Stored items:

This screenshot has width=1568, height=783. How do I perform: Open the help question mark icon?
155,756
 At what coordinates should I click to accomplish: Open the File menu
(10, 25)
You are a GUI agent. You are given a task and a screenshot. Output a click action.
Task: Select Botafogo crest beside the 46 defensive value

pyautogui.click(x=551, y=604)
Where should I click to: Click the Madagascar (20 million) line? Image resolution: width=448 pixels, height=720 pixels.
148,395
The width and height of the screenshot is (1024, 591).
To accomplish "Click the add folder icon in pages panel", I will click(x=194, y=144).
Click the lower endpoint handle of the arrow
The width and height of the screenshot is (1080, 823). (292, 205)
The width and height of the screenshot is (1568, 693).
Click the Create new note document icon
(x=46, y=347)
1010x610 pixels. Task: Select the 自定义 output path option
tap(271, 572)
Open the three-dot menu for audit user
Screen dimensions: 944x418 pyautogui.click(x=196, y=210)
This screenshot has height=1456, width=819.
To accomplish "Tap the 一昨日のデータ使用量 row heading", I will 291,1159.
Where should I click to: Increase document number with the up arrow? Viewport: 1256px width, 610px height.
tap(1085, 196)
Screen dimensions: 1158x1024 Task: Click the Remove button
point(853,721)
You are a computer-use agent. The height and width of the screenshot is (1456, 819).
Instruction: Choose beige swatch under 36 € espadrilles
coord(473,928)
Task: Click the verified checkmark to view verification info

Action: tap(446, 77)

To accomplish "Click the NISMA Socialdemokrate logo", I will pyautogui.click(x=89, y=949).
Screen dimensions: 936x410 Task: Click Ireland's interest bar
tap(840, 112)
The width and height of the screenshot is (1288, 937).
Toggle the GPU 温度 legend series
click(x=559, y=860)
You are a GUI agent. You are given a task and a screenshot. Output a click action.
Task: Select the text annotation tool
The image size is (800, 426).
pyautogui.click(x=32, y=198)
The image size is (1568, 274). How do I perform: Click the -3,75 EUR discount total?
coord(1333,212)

*Directions for this task*
Please give back the entries above, unchanged and complete.

*Response box*
This screenshot has width=1568, height=783. How do I perform: Open the help question mark icon?
155,756
 At what coordinates should I click to accomplish: Open the File menu
(10, 25)
You are a GUI agent. You are given a task and a screenshot. Output a click action.
Task: Select Botafogo crest beside the 46 defensive value

pyautogui.click(x=551, y=604)
Where should I click to: Click the Madagascar (20 million) line? Image resolution: width=448 pixels, height=720 pixels.
148,395
The width and height of the screenshot is (1024, 591).
To accomplish "Click the add folder icon in pages panel", I will click(x=194, y=144).
Click the lower endpoint handle of the arrow
The width and height of the screenshot is (1080, 823). (292, 205)
The width and height of the screenshot is (1568, 693).
Click the Create new note document icon
(x=46, y=347)
1010x610 pixels. Task: Select the 自定义 output path option
tap(271, 572)
Open the three-dot menu for audit user
Screen dimensions: 944x418 pyautogui.click(x=196, y=210)
This screenshot has height=1456, width=819.
To accomplish "Tap the 一昨日のデータ使用量 row heading", I will 291,1159.
Where should I click to: Increase document number with the up arrow? Viewport: 1256px width, 610px height.
tap(1085, 196)
Screen dimensions: 1158x1024 Task: Click the Remove button
point(853,721)
You are a computer-use agent. The height and width of the screenshot is (1456, 819).
Instruction: Choose beige swatch under 36 € espadrilles
coord(473,928)
Task: Click the verified checkmark to view verification info

Action: tap(446, 77)

To accomplish "Click the NISMA Socialdemokrate logo", I will pyautogui.click(x=89, y=949).
Screen dimensions: 936x410 Task: Click Ireland's interest bar
tap(840, 112)
The width and height of the screenshot is (1288, 937).
Toggle the GPU 温度 legend series
click(x=559, y=860)
You are a GUI agent. You are given a task and a screenshot. Output a click action.
Task: Select the text annotation tool
The image size is (800, 426).
pyautogui.click(x=32, y=198)
The image size is (1568, 274). How do I perform: Click the -3,75 EUR discount total?
coord(1333,212)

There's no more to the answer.